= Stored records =
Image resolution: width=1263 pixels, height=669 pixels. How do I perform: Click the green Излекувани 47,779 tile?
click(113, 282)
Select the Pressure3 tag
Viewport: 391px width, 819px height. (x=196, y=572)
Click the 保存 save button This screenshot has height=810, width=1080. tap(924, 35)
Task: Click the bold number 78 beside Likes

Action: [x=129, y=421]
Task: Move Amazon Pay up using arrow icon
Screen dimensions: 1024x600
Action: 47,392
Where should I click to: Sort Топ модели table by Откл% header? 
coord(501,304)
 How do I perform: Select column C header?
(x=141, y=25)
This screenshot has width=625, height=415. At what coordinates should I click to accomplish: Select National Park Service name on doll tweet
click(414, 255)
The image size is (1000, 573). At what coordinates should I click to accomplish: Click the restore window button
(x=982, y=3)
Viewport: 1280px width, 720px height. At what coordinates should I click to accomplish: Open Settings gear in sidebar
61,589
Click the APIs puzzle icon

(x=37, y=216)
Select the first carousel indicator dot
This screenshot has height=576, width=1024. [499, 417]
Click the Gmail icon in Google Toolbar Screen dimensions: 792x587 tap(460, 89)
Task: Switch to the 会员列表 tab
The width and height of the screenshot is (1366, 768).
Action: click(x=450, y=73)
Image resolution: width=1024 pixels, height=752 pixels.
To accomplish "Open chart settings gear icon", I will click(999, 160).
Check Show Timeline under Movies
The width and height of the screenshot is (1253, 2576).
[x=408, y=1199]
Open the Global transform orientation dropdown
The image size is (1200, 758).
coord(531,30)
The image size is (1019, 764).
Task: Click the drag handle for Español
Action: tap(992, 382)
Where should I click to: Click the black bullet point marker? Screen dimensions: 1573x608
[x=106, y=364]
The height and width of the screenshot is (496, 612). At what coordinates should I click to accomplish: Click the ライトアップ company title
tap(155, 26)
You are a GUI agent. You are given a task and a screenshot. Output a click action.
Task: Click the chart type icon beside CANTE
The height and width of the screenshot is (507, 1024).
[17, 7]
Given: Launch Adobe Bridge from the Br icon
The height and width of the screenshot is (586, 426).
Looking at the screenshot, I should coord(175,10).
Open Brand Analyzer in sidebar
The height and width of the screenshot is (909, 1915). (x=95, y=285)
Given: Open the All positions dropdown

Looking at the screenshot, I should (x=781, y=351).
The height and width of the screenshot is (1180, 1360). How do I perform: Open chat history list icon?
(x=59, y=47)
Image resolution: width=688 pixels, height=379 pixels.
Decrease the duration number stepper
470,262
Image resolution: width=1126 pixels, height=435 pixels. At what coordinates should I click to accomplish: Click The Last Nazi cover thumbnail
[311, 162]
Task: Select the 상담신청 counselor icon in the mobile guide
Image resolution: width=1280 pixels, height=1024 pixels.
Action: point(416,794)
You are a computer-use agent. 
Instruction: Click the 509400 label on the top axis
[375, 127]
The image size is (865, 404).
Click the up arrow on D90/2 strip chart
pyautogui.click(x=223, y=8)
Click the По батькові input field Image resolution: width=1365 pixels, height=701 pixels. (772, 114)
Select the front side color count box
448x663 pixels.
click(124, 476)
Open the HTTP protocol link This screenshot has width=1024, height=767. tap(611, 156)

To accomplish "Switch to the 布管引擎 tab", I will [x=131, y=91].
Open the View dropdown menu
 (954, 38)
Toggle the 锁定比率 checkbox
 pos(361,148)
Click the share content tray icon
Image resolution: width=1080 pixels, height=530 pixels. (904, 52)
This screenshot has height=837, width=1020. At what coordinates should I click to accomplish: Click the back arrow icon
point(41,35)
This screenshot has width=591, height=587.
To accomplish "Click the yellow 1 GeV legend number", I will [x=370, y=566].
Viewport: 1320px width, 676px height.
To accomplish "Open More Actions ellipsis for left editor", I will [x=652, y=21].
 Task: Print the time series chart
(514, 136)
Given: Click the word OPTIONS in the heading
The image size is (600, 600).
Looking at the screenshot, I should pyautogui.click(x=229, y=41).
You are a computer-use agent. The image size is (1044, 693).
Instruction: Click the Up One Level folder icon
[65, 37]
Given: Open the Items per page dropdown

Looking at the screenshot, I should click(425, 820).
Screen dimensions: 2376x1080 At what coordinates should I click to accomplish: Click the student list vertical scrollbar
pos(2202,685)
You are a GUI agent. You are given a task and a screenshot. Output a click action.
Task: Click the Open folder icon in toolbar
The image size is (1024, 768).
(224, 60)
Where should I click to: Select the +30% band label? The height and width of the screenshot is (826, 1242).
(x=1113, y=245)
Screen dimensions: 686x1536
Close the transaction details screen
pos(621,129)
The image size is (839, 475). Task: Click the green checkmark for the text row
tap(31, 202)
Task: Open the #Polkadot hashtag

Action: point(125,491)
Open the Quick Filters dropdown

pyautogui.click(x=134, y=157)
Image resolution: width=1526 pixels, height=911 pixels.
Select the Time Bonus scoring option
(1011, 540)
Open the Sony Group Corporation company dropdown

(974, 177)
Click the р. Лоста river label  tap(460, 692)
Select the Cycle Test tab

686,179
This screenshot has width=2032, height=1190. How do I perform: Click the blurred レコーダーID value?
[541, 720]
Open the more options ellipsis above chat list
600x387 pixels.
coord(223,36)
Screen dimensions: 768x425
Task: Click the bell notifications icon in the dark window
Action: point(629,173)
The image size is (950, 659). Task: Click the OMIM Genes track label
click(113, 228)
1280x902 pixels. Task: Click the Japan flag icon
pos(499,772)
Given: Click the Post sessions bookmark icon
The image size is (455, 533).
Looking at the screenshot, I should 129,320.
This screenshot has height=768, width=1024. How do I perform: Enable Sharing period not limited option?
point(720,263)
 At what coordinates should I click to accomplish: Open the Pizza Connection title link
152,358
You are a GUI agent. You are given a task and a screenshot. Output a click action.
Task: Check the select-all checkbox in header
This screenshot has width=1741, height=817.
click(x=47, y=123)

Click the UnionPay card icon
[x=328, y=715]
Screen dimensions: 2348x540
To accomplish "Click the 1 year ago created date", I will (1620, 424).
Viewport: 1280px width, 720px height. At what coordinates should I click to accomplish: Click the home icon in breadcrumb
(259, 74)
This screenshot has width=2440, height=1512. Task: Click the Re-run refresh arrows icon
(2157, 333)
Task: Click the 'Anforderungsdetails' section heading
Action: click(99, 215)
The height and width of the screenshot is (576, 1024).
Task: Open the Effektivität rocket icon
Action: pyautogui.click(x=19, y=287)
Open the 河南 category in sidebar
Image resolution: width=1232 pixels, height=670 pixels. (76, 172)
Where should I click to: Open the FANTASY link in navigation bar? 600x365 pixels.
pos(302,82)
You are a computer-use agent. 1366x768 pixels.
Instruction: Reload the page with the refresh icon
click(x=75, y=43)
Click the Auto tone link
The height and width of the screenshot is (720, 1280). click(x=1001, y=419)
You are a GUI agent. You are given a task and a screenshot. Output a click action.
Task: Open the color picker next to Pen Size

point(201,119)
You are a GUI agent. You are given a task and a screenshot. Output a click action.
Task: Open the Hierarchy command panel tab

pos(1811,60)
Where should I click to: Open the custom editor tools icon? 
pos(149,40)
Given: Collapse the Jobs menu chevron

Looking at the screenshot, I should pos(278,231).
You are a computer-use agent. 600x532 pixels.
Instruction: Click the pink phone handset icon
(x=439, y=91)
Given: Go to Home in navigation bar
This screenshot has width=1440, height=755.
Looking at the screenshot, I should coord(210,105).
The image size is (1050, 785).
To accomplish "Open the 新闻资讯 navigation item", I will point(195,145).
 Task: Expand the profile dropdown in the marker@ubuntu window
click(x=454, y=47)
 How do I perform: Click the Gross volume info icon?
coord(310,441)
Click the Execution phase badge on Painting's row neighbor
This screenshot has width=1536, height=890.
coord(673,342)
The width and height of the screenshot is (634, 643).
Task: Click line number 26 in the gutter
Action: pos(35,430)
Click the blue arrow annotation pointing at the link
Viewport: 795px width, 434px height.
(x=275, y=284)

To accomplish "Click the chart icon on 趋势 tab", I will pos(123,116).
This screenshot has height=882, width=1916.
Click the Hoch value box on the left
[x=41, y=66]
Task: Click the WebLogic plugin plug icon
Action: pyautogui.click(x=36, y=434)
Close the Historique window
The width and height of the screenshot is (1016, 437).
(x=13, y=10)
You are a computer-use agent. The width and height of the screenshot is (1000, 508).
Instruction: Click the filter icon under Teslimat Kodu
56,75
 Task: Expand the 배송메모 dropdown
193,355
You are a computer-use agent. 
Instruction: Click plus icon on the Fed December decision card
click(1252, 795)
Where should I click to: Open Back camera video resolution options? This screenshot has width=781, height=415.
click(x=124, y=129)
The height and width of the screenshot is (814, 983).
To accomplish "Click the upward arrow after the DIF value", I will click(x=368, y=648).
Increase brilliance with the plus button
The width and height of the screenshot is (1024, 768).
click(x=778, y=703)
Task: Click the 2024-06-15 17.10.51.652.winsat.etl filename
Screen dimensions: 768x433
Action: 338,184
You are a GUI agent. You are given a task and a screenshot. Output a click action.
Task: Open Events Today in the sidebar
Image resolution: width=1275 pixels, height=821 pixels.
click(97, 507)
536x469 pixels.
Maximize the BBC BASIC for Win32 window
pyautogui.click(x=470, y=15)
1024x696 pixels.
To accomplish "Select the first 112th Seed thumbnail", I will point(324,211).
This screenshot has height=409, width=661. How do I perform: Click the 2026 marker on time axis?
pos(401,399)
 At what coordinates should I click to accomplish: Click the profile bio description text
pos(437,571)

= AIM OF THE EXERCISE =
For each line of the entries that contains the word "computer", make a copy.

= TASK RESULT =
You are a computer-use agent. 
You are a computer-use agent. The image size is (1044, 693).
You are a computer-use agent. 1366x768 pixels.
You are a computer-use agent. 600x532 pixels.
You are a computer-use agent. The width and height of the screenshot is (1000, 508).
You are a computer-use agent. 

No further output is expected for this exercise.